Text block:
>> begin
Jump to content
Brian Enos's Forums... Maku mozo!

Recommended Posts

The existing driver for my DVD-ROM somehow got toasted. It's an older, read only drive and I can't find a driver for it that works with Win2k. So I figure this is an excuse to buy a new one!

Any suggestions?

As for brands, I have a sony CD/RW drive that I like. It replaced an Iomega CD/RW that I got good use out of, however I wasn't fond of the software it came with. The sony DVD's look like they come with Nero for burning/editing. Don't have first hand experience with any of the other brands out there.

Which do you have and why did you buy it? Do you like the software it came with or did you end up buying a different application?

BTW, I'll be using this to not only edit family footage but some match/shooting images as well. This means I'd like to ghost two images together (i.e. two different shooters running the same stage) for analysis. Does the software included with what you bought have this feature?

Thanks!

Link to comment
Share on other sites

I'm using an LG brand DVD+/-RW, right now. There's a newer (ie, faster) one on the market, now. The new, retail box version is on newegg for $50 here: http://www.newegg.com/Product/Product.asp?...N82E16827136047

I'm not an expert, and there are likely better choices, but.... this burner has been good to me so far. The one I'm using is 8x DVD burning - the new one is 16x.

I think it came w/ a limited version of Nero??? I haven't touched it... using a full version that I already had. Also came w/ WinDVD, which I've used to watch some movies...

Link to comment
Share on other sites

The existing driver for my DVD-ROM somehow got toasted.  It's an older, read only drive and I can't find a driver for it that works with Win2k.  So I figure this is an excuse to buy a new one!

Any suggestions? 

As for brands, I have a sony CD/RW drive that I like.  It replaced an Iomega CD/RW that I got good use out of, however I wasn't fond of the software it came with.  The sony DVD's look like they come with Nero for burning/editing.  Don't have first hand experience with any of the other brands out there.

Which do you have and why did you buy it?  Do you like the software it came with or did you end up buying a different application?

BTW, I'll be using this to not only edit family footage but some match/shooting images as well.  This means I'd like to ghost two images together (i.e. two different shooters running the same stage) for analysis.  Does the software included with what you bought  have this feature?

Thanks!

Most of the higer end users I know use the plextor drives. I am not sure what software tehy come with but getting a copy of nero or roxio is not a problem, if you know what I mean. The plextors are usually rated top three in any test I have read from the major computer mags.
>> end
Exercise prompt:
From the forum thread about DVD burners, write out word for word the passage that begins at the words "Most of the" and stops after "major computer mags.".

Information supplied:
>> begin
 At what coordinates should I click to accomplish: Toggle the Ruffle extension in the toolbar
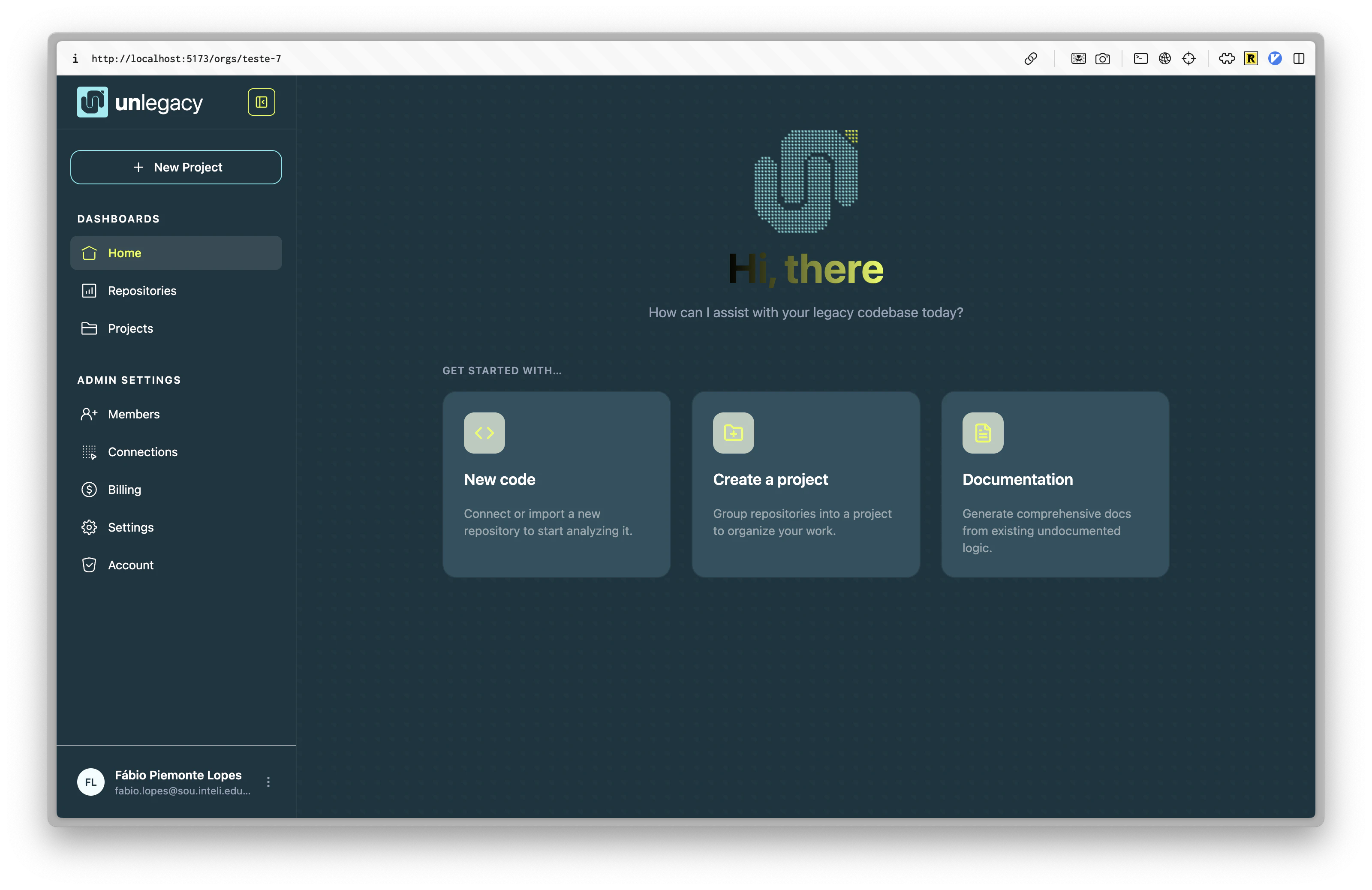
>> end
Output of the exercise:
Most of the higer end users I know use the plextor drives. I am not sure what software tehy come with but getting a copy of nero or roxio is not a problem, if you know what I mean. The plextors are usually rated top three in any test I have read from the major computer mags.